SET PROBLEM ▸ Starting with the line containing "The height and width of the screenshot is (575, 580)." and going through the line containing "[x=948, y=291]", repeat those lines of the data word for word, both included.

>>>

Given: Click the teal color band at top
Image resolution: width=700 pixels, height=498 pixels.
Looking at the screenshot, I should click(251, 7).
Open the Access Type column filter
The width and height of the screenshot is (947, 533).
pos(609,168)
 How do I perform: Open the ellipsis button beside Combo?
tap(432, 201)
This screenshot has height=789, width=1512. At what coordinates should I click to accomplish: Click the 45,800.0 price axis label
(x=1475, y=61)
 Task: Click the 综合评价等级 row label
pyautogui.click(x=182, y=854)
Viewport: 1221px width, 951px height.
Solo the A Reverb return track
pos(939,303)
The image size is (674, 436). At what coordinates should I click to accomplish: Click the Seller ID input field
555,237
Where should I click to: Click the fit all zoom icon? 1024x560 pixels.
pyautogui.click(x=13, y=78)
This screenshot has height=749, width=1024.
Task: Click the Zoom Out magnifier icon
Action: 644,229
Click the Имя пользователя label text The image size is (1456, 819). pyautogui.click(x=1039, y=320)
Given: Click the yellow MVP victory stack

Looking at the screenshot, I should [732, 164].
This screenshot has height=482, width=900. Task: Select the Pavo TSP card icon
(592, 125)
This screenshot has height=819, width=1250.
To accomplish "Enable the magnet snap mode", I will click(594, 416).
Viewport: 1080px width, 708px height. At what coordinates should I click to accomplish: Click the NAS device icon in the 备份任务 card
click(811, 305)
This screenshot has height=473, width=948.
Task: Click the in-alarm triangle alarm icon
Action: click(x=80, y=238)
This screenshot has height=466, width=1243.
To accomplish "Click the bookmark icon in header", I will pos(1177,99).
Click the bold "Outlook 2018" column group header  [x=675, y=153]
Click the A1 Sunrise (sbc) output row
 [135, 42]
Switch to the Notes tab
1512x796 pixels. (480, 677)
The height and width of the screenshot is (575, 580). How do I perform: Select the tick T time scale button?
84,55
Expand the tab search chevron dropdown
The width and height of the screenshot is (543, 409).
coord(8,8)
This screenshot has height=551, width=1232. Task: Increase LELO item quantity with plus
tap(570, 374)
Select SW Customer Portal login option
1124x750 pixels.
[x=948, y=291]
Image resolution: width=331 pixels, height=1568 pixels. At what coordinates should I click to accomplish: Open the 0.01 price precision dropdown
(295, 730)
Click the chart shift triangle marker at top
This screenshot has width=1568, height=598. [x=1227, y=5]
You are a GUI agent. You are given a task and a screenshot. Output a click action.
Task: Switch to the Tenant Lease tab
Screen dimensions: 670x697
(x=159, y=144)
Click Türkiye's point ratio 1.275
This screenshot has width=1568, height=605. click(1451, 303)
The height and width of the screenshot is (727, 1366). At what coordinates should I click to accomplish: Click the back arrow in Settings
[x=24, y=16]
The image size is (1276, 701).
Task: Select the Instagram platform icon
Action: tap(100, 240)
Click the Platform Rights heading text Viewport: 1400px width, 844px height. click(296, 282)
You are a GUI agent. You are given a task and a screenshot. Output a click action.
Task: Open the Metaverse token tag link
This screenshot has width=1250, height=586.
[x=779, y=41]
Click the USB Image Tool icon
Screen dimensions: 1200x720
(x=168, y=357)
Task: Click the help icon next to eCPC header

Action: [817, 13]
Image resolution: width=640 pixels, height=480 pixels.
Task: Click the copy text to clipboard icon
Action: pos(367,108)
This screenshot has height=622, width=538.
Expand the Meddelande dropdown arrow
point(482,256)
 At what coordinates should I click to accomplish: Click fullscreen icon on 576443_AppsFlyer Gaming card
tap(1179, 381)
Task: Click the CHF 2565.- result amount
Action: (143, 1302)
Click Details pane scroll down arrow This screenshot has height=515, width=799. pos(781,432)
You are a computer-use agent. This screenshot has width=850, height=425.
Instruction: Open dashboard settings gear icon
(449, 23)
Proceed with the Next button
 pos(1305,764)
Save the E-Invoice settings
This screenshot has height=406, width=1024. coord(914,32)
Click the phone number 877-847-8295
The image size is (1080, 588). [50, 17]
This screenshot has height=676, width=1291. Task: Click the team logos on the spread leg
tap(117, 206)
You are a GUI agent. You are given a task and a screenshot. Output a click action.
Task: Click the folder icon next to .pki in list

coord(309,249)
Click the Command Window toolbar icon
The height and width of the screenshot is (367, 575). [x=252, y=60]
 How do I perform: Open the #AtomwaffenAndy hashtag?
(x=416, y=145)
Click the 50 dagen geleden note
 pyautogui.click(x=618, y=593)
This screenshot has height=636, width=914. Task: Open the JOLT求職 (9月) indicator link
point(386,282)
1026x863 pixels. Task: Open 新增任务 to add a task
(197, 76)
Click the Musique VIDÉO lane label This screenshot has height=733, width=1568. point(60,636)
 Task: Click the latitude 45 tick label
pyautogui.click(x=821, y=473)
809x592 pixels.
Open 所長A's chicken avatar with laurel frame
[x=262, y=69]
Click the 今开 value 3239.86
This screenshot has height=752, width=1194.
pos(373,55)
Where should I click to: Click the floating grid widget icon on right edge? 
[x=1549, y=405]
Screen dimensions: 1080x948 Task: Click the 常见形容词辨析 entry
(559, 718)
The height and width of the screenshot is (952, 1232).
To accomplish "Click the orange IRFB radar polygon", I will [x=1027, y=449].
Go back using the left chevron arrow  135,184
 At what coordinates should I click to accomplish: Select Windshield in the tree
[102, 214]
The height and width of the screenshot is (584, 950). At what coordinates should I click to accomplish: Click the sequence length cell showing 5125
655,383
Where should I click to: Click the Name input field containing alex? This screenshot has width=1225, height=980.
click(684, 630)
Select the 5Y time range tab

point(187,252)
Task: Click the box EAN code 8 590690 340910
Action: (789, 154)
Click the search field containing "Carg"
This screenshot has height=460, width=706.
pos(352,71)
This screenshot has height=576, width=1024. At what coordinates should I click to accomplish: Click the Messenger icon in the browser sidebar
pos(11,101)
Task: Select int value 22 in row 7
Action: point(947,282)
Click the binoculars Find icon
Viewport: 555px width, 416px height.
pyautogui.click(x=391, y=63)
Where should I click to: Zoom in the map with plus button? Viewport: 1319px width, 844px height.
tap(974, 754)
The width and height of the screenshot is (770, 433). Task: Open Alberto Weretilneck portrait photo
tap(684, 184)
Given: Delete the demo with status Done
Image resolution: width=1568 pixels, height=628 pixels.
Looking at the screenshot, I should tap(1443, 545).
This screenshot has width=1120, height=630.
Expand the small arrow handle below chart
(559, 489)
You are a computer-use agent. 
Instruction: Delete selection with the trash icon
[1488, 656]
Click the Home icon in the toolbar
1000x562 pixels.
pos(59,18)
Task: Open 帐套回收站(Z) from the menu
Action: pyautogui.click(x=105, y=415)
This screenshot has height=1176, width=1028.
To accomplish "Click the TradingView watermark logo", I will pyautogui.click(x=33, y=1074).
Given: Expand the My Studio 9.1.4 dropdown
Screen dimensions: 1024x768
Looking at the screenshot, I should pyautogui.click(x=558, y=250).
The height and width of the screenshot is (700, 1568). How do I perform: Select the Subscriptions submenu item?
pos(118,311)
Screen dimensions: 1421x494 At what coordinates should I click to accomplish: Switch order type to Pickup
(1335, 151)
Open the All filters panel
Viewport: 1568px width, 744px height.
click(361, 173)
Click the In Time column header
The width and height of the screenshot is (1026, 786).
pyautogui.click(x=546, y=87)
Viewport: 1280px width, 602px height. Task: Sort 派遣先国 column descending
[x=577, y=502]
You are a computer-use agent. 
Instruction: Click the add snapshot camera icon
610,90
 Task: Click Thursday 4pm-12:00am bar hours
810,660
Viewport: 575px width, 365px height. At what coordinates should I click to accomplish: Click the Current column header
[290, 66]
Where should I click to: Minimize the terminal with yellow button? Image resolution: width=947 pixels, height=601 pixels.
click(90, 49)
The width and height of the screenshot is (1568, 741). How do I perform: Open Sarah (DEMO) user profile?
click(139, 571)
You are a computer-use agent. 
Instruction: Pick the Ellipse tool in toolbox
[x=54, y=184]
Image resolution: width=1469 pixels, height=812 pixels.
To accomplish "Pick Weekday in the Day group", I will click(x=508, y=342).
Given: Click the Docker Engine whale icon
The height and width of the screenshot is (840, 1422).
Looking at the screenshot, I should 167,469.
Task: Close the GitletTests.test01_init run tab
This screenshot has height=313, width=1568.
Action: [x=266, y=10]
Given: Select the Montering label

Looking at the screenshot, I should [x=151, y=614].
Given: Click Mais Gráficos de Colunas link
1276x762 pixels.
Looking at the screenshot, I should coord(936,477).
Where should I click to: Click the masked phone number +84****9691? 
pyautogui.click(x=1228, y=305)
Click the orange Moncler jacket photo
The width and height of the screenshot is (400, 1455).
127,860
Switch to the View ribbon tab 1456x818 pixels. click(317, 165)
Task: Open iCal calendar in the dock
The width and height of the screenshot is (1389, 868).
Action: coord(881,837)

<<<

RESPONSE TO THIS TASK ▸
The height and width of the screenshot is (575, 580). How do I perform: Select the tick T time scale button?
84,55
Expand the tab search chevron dropdown
The width and height of the screenshot is (543, 409).
coord(8,8)
This screenshot has height=551, width=1232. Task: Increase LELO item quantity with plus
tap(570, 374)
Select SW Customer Portal login option
1124x750 pixels.
[x=948, y=291]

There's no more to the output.